I say having spent the last weekish frustrated that my printer seemed to just be awful at making prints with even loose tolerances all the sudden.
I was using filament that had been left out a month or two, so not long at all, so I thought. Killed the rest of the spool trying to tune things, prints worked perfectly when I got a new spool out.
Goddamnit.
Very true, could also try drying the filament as well.
If it makes you feel better, the very same thing happened to me a few weeks ago. Got it loaded, adjusted flow rate, temps, loaded, and the filament proceeded to crack apart. Multiple places.
Checked date, two years old. Oops.
I have filament that is now more than 5 years old and it still prints fine. But I also had 5 year old filament that printed fine at the outside of the spool, but cracked at the inner 1/3 of the spool (just a day later)
Needed this. Thanks.
Does it also mean that even if I bought a prusa mk4 and used old filament, it would shit the bed?
I think that depends on how it was stored and if you have a way to dry it. I know some people will heat filament or use dessicant packs in an airtight container to restore old filament, but I’m not sure how effective those are since I haven’t tried any of them before.

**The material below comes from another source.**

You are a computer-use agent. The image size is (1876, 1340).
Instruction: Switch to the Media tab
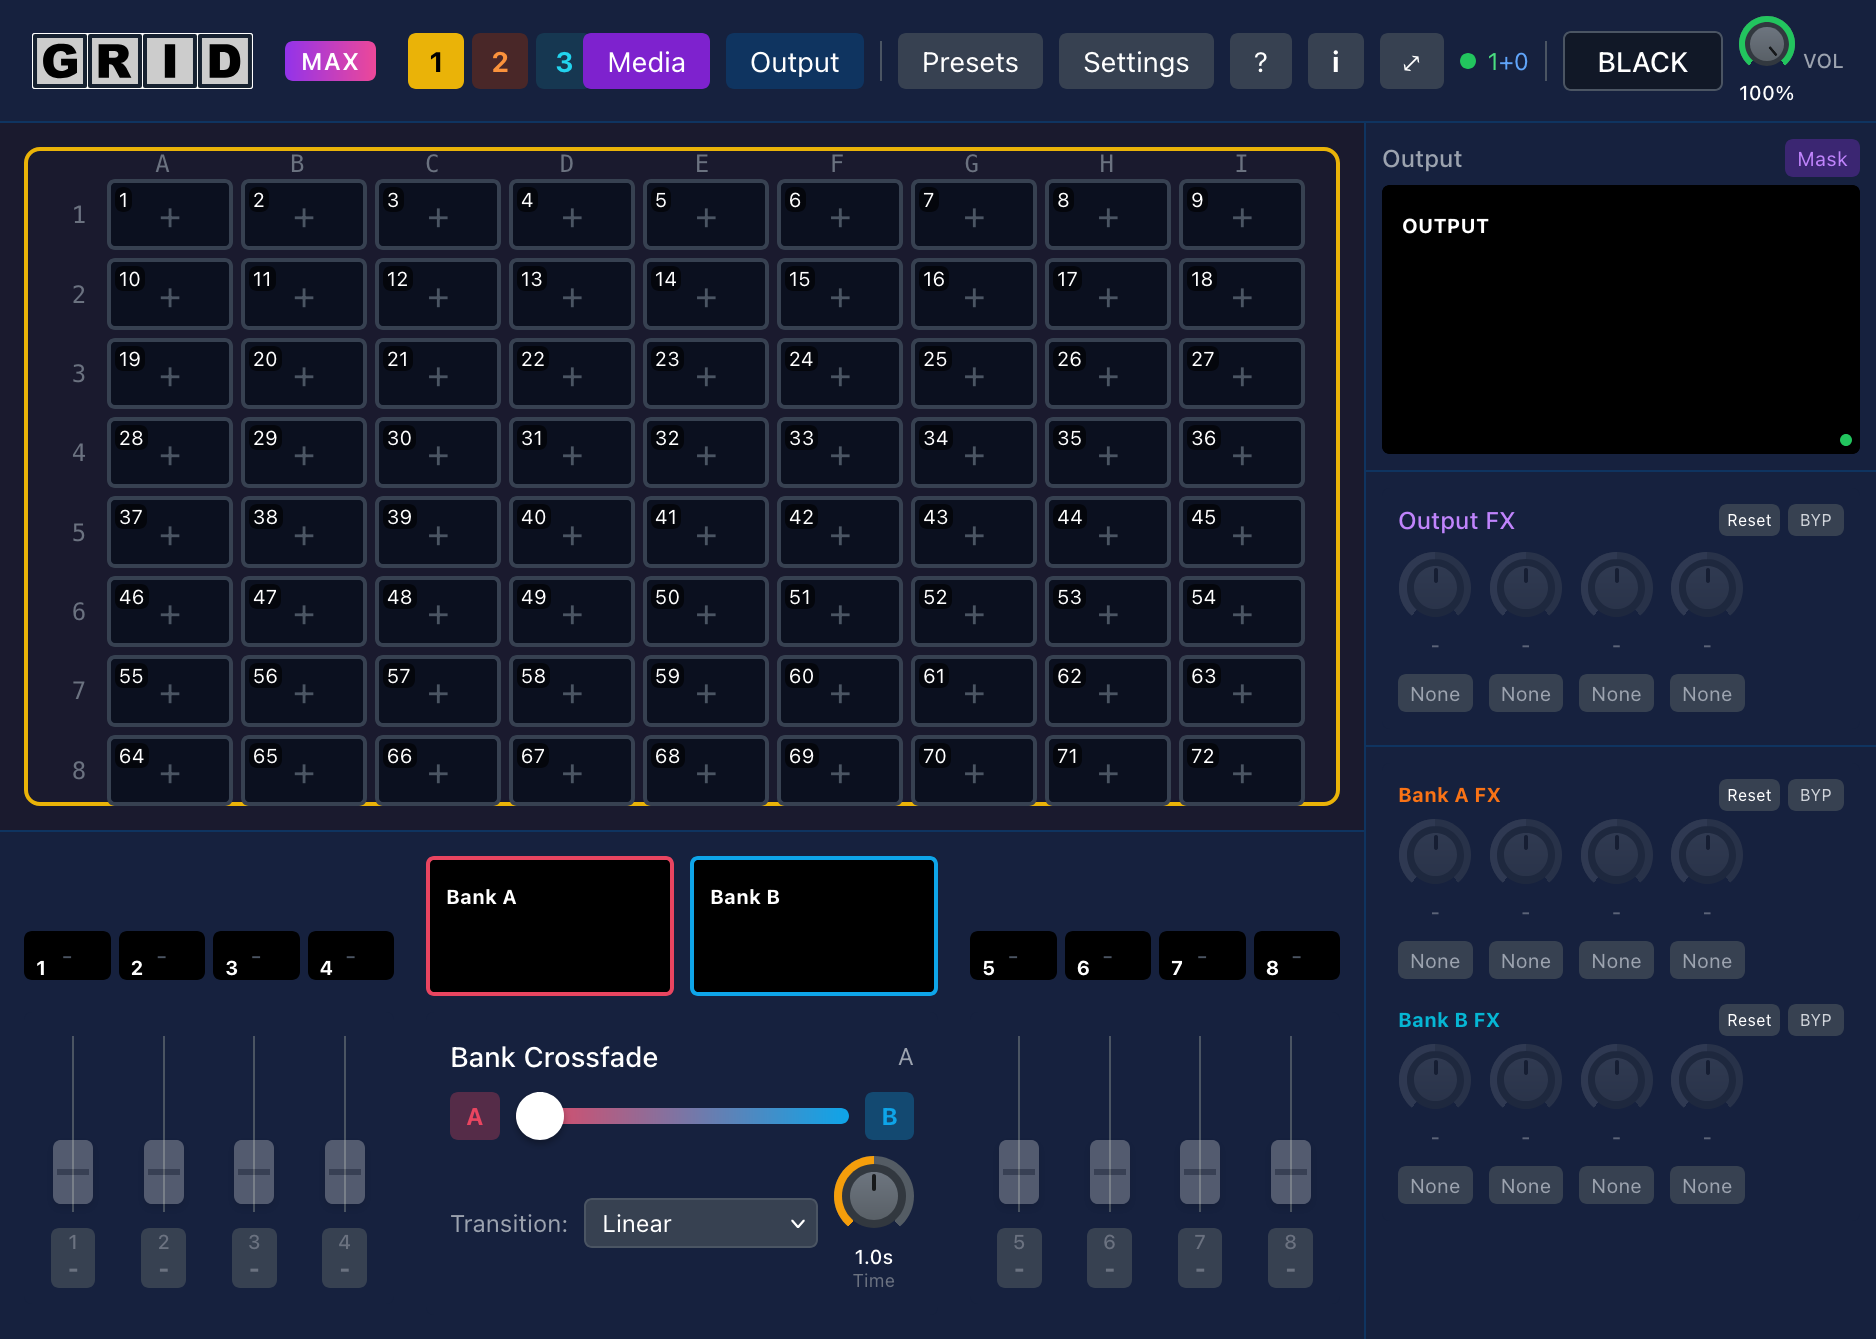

Definitely would suggest getting new sealed filament for anything that requires tighter tolerances or parts that need to fit together though. The filament I had wasn’t breaking or making things look terrible, but it made the filament expand as the moisture boiled off in it, so the parts were all a tiny bit too big so no parts would fit together properly.
Let me chime in. Like many, I started with cheap printers (< $200 range) like the Anet or Ender models. While they produced results, instead of 3d printing enabling whatever purpose or hobby they were bought for, figuring out the printer (and its issues) suddenly became a hobby of its own.
That was fun for a while and I learned a great many things, but fixing bed leveling issues for the 47th time can get tiring when you just want to get that one print out that would fix the project you’re actually working on. So I caved and shelled out the money for a Prusa.
In turn, 3d printing has become an enabler again. Don’t get me wrong, I do get failed prints every now and then (about 1.5 per year in fact, statistically speaking), but I can immediately trace the error down, and so far, the source of the error has always been the one typing this comment.
Now, on to the filament. After a move I dug out some really old filament that had been sitting out in the open in my previous office for years. Mind you, that means approximately 58% relative humidity with an average temperature of 40F / 22C where I live, so overall the conditions were not horrible. Still, filament is hygroscopic and did apparently pick up all kinds of moisture - I was getting really bad prints, and on my holy Prusa of all things. I was shattered.
Well, long story short, I bought a cheap, one-spool filament dryer on Amazon (Sunlu something something version 2) in a flash sale for like $40 and the issues disappeared.
Moral of the story, no, not even a Prusa with all its reliability can protect you from moisture bubbling and explosively turning into steam in your extruder. Filament drying often does help though.
Thank you. OK I need to take more care of my filament it sounds.
Old filament doesn’t care what printer you use since the filament is basically foaming due to water content when heated in the hot end.
That said, the surface finish of parts on my old i3 clone wasn’t that great. I also never really had problems with wet filament. I have a new printer with much higher quality surface finishes, so I suspect it will be easier to see defects caused by wet filament. So far all is well though and I haven’t changed my old filament storage habits (opened, sitting on my basement floor).
Get a plastic storage container that seals and some desiccant.
I literally would not be able to print TPU without it, and it really helps stringing and lines on my PLA prints too.Moisture in filament is killer. It can, and will, absorb water from the air. Even air that us terrestrial humans don’t think of as particularly humid. You can save yourself a lot of headache by getting a cheap filament dryer (I use one of the rinky-dink Sunlu ones from Amazon) and printing straight out of it if you can jigger a way to get it to feed into your printer. You can often revive filament that’s “gone bad” by cooking it in there for a few hours, also.
For super hygroscopic materials like nylon it’s basically mandatory.